My etude list was similar to the other replies:
Actually Wohlfahrt is a good name. I am aware of the English association. But if you translate „wohl“ and „Fahrt“ it wood be „good journey“ which might be a nice blessing.
What a lovely explanation. Many thanks.
Let's remember that scales need a composite of techniques, and arpeggios and double-stops add yet more.
May I recommend Louis (Ludvig) Spohr's Method, not for the first few chapters, but when the real études start. I transpose the C major ones up into D major to begin with. They are short and very musical and in duet form.
Couldn't agree more Adrian. Another , somewhat neglected in my opinon, composer of great material is Dancla. However, at the end of the day we have to imposesome kind of limit. It might also be worth noting that there is at least one awesome violin teacher on this site who leans towards a more minimaloist approach. In order to achive maximum results in theminimu of time he has written a book called 'violin Technique: The manual' which really fosters independentthought about technique. I find this one really saves time with adult learners in particular.
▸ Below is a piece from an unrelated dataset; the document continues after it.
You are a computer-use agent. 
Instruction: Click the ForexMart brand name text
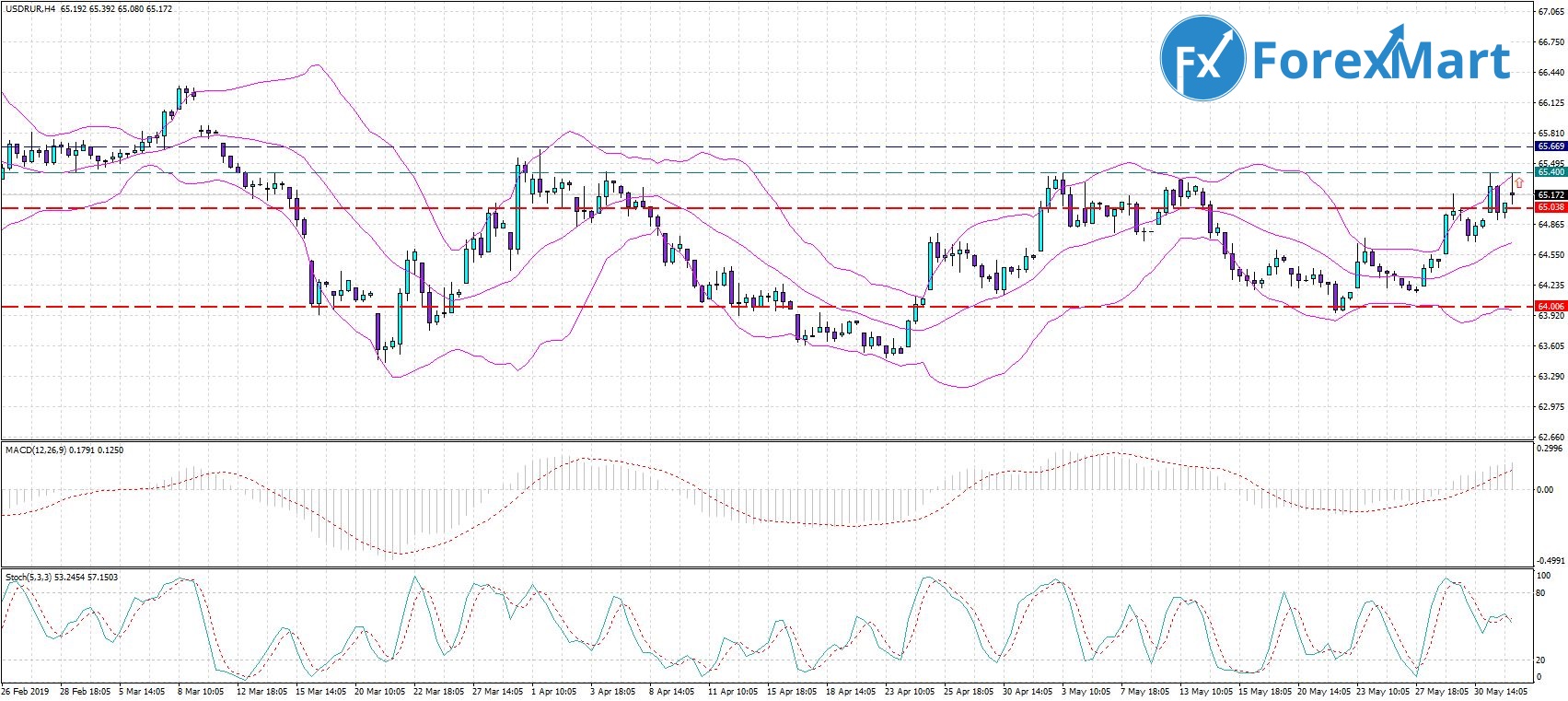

It sounds like your son’s teacher has a good mix of using etudes when needed. As others have stated, it’s not always necessary to play through entire Etude books to develop technique.
Your son will go places. Good luck.
Buri, when you say "both" Dont books, which two do you mean? (My childhood teacher had me do op. 37, 38, and then 35. I can't remember whether I did 37 or 38 first.)
Prompted by Buri's reference to the Ray Chen video with ChatGPT, I went and asked it to get help with the fast descending chromatic passage, each step with an additional grace note, in the first violin part of Danse Macabre. That is a tricky passage! First he suggested Fiorillo 23 because it was specifically about chromatics. When I pointed out to it that that etude has nothing chromatic at all, it apologized politely, and suggested Kreutzer 2 instead. When I pointed out that that is kind of a cheap suggestion, it is a basic etude, right, but again nothing specific for the passage I mentioned, finally it came with the following suggestions: create your own etude, and get a teacher! :-)
It seems to like Fiorillo. That is truly macabre.